In the morning we were woken up my Mariane and it was such a great feeling to wake up outside in the sun. We had breakfast - bread, butter, and coffee with Vitalait. Oh yeah, Vitalait is this weird sugary powdered milk that everyone uses, and they have these weirdass commercials for it on TV all the time with people singing, and everyone in my family always sings along. We all helped to wash the mugs and clean up the courtyard and put away the mosquito nets and stack the mattresses. We all filed into the courtyard of the other house to thank the family again, but I think this made them very uncomfortable. At a certain point it seems insincere to people if you thank them over and over again. We got on the bus to go back to Dakar, and on the way stopped at an agricultural school. We were shown into an odd grove of trees that had been drafted to make fruits that apparently tasted like a combination of lime and grapefruit. This is one of the things the students do, or so I gathered, to create new products for the produce markets. This makes up one part of the school - there are separate tracks in agricultural development, farming, et cetera, and it's very selective, I believe.
Well that's about the end of the story. We stopped on the side of the road on the way back where I bought about 25 clementines for the family - the clementines grown here (not imported) are teeeeny tiny and delicious.

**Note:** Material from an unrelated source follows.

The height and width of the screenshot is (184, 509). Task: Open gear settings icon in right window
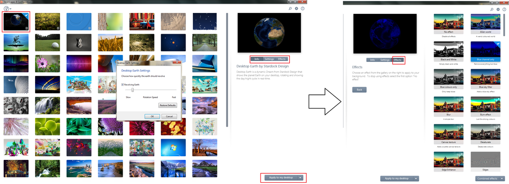click(498, 9)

Now it's time to move on to last weekend, beginning with Friday. There had been no power at WARC for most of Wednesday and Thursday so Tina and I were not able to type up descriptions of our Goree field trip for history class...I went in early Friday morning and got lucky in that the power went out again just after I'd printed my paper. Tina wasn't so lucky.
After class I went with 4 girls to the Marche HLM again. We took the car rapide sans probleme and then split into two groups upon arrival - 5 white girls together draw too much attention, and even 3 gets to be a bit much. I was on a mission to buy fabric. We walked through the market and looked at a ton of different little booths and spoke broken Wolof with anyone who would humor us. We started heading back to meet the others for lunch and I decided to just go for it and buy a fabric I really liked - I did some great bargaining and got 6 yards for 3500 (7 bucks!) which is, according to Maman Amitie, an excellent price. When I got home (after a lunch of shawarma and the ride back) she assured me that she'd take me to the tailor the very next night.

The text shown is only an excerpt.